Водяные тоже плачут (СИ)
========== Часть 1 ==========
Гоша сидел на песчаном берегу пересыхающей речки, от которой воняло гнилью, и с тоской смотрел на ее водную гладь. Раньше она бурлила жизнью, полсела с нее кормилось, а потом, как поставили новую фабрику, так все отходы туда и начали сливать. Природа такой обиды не стерпела и стала увядать. Обидно. Он вырос здесь, хорошее было место, а теперь это даже трогать нельзя.
Погода хмурилась, тучи старели на глазах, стал накрапывать мелкий дождик. Гоша накинул на голову капюшон и, зябко передернув плечами, тяжело встал, отряхнув джинсы от высохшей травы, и в последний момент успел закрыть лицо руками, прежде чем его окатило с ног до головы этой грязной жижей. Плеск стоял оглушающий. И душераздирающий визг.

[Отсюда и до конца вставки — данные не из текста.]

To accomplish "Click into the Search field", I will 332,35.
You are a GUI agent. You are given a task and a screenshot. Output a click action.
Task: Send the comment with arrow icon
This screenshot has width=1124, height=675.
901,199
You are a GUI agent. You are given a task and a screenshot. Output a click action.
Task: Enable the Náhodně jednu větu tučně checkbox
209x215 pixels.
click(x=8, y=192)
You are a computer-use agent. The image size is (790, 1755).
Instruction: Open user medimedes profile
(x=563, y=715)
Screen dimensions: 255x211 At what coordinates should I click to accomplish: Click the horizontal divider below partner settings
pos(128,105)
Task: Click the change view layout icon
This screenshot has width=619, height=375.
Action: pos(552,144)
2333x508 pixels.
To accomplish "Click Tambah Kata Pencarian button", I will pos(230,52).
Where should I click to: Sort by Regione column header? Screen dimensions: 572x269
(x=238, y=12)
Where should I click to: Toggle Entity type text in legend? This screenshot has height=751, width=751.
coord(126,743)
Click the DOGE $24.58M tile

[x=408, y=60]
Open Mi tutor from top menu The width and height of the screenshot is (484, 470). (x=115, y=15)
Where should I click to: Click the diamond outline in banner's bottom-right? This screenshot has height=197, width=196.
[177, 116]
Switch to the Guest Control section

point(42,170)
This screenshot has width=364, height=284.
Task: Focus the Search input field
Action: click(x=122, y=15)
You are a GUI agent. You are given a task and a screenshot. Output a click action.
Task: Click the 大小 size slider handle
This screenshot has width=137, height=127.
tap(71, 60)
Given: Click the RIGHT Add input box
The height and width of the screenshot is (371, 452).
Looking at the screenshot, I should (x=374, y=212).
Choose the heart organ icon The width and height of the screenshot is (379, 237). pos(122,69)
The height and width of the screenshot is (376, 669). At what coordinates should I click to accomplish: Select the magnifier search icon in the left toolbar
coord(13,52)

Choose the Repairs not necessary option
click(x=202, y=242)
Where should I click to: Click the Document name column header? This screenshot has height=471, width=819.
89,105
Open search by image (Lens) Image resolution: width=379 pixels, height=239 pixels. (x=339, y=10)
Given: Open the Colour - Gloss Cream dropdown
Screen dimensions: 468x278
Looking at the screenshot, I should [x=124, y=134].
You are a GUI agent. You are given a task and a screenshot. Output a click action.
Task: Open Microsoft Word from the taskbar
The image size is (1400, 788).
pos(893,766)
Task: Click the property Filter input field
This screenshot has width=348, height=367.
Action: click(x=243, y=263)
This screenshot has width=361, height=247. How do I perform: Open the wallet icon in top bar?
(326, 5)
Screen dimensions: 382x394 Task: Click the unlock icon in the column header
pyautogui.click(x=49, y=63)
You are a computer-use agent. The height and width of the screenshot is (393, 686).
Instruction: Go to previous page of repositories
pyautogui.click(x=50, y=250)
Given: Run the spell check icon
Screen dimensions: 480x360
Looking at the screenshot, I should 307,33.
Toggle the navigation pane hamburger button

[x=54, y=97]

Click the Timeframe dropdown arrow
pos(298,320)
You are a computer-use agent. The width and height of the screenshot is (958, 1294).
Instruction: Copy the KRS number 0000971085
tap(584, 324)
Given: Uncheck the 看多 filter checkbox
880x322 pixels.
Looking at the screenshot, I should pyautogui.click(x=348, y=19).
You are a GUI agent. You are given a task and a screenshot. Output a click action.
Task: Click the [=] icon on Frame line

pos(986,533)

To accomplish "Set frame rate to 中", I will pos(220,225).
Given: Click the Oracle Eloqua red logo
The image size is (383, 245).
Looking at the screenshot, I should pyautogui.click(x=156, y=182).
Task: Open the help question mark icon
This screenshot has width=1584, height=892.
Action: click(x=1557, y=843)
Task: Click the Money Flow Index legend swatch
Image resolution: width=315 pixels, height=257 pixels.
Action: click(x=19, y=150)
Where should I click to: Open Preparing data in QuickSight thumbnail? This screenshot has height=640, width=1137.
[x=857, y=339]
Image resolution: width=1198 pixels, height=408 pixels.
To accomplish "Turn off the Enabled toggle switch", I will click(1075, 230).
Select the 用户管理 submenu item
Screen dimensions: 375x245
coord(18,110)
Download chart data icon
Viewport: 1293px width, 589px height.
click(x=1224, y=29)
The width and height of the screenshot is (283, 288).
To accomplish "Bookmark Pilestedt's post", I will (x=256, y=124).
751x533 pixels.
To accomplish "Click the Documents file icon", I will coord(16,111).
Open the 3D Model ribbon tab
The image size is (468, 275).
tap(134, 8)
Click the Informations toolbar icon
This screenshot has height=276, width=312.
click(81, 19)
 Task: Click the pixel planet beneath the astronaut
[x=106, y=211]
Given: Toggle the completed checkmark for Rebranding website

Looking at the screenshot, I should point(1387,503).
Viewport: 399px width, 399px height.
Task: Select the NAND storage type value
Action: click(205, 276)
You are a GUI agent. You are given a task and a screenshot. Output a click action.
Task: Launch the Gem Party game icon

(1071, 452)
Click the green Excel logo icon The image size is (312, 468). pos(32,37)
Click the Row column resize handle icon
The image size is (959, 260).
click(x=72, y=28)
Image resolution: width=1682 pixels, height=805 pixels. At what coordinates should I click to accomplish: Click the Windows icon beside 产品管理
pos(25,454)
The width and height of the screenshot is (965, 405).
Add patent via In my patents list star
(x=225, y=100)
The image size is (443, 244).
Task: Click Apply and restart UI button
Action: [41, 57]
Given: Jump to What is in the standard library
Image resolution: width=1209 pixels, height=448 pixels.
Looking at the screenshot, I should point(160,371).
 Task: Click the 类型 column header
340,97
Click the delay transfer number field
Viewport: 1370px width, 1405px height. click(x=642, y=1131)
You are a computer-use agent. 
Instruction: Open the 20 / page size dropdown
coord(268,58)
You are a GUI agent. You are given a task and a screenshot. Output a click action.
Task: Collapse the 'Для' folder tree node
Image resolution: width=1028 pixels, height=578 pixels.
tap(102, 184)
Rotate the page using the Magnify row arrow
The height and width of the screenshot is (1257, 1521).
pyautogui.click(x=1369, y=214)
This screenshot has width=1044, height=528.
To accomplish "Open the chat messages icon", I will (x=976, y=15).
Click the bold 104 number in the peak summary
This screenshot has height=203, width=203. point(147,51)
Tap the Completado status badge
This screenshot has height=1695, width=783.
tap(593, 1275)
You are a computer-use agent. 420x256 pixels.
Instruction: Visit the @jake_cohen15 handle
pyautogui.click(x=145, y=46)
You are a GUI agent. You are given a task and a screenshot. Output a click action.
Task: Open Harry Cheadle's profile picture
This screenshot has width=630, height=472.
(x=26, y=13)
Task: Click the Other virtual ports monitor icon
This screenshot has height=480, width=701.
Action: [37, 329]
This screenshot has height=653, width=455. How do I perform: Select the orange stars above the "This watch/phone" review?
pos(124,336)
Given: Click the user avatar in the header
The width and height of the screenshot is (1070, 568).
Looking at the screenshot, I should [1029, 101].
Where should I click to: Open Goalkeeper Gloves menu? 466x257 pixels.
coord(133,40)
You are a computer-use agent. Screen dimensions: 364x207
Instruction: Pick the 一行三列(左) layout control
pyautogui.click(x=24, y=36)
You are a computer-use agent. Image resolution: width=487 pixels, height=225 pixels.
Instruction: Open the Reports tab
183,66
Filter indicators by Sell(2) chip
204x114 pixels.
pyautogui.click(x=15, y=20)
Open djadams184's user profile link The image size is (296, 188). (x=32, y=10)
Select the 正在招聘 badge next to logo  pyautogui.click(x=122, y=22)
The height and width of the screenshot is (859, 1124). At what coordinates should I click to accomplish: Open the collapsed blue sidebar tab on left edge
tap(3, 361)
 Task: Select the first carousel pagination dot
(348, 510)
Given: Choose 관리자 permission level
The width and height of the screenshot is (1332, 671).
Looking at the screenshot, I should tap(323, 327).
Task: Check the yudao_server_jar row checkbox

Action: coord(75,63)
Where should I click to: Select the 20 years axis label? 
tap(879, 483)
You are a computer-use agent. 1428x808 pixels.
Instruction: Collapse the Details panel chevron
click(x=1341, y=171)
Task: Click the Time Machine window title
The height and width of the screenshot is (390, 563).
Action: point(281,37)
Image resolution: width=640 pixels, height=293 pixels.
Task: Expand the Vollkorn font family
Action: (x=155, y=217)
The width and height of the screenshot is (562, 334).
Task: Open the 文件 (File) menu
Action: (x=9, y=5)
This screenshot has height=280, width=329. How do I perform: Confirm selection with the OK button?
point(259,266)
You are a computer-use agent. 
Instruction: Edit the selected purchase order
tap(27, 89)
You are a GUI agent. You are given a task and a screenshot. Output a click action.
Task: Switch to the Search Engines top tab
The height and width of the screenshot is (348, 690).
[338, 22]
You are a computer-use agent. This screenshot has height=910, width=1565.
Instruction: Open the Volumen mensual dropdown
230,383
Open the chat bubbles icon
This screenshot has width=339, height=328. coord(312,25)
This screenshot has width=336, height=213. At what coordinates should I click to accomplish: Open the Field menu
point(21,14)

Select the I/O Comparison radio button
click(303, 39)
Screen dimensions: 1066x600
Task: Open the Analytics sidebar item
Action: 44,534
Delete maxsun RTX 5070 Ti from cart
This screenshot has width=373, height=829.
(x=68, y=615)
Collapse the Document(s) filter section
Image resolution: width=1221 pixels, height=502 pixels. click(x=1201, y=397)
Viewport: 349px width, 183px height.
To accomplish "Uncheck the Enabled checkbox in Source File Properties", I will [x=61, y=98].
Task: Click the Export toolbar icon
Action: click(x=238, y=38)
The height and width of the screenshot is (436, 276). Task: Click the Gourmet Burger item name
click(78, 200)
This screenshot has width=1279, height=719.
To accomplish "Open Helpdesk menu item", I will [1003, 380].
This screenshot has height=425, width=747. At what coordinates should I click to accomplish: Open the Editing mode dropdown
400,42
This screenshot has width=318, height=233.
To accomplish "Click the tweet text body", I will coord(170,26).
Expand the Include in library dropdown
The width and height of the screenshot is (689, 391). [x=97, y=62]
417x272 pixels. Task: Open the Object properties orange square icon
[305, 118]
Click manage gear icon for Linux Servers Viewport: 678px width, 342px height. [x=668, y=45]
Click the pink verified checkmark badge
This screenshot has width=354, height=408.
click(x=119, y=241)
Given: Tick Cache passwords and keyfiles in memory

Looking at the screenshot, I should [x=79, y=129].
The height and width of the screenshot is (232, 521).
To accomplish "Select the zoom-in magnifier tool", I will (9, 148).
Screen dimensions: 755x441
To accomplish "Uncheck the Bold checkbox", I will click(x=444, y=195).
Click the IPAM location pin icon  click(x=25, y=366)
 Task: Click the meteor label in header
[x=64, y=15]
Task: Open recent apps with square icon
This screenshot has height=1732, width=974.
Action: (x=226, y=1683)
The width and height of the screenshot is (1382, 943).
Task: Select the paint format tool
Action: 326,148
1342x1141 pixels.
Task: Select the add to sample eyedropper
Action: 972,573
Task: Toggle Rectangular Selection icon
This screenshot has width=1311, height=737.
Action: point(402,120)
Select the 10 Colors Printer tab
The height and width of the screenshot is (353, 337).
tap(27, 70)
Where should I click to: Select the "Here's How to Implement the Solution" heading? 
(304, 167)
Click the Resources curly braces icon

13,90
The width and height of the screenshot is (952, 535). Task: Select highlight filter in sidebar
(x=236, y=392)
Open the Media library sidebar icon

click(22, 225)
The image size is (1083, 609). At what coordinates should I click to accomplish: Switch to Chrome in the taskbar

Взгляд синих глаз, смотревших на Гошу из-под длинной чёлки, одновременно был злым и отчаявшимся. От полярности эмоций даже Гоша растерялся, хотя ему это было вообще не свойственно.
— Да не могу я тебе помочь! — рыкнул он, стирая с лица набежавшую воду.
— Можешь! — упрямства водяному было не занимать, он по плечи высунулся из воды, капли грязи не марали его светлую кожу, жидкость словно обтекала его.
— Может, и могу, но не хочу. Я не в праве лезть в жизнь другого подвида.
— Это ТЫ мне говоришь? — водяной иронично хмыкнул.
Гоша панически заозирался. Была у него дурная привычка, когда совсем накатит, приезжать к этому богом забытому месту, где уже никто не живет давно, и рассказывать реке все, о чем болит душа — вода же стерпит. Сходящего от скуки неча, занимающегося прослушкой, он в интерес не брал. А зря.
— Слушай, — стараясь перевести тему, Гоша отступил подальше от края подступающей к нему воды, — найди себе какого-нибудь утопленника, и живите в радость, я-то тебе зачем?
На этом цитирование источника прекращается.